** Problem statement **
Search term "with": copy each line of the records that contains it.

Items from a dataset
╭──
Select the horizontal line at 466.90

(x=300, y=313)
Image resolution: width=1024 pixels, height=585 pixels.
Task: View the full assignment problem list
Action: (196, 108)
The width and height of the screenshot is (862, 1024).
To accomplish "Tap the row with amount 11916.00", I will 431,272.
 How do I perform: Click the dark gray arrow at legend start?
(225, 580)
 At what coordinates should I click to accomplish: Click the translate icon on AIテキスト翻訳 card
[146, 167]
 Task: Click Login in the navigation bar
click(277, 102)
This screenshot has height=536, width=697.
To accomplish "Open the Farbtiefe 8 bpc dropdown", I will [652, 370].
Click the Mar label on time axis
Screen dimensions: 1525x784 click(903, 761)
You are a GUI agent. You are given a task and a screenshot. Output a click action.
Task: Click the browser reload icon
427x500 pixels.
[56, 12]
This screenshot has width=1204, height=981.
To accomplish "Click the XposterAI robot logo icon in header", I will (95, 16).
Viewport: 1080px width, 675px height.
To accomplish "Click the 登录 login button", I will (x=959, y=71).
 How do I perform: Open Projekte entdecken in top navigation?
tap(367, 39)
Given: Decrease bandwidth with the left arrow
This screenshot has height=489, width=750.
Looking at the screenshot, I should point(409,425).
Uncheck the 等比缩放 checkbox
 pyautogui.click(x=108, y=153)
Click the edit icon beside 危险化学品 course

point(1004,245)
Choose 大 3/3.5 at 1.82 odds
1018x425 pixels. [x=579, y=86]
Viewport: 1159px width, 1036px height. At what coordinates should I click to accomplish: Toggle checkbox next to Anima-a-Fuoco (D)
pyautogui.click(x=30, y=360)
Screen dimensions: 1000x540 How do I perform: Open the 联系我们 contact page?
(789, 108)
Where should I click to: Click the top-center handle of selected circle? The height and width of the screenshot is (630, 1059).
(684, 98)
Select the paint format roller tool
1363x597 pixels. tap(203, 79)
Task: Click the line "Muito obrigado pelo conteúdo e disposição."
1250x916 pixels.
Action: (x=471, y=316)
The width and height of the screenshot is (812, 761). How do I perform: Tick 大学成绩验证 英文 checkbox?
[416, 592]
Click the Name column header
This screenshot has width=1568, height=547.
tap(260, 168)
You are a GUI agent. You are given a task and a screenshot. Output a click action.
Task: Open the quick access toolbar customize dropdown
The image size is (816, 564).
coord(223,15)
╰──
** Written response **
To accomplish "Tap the row with amount 11916.00", I will 431,272.
Given: Decrease bandwidth with the left arrow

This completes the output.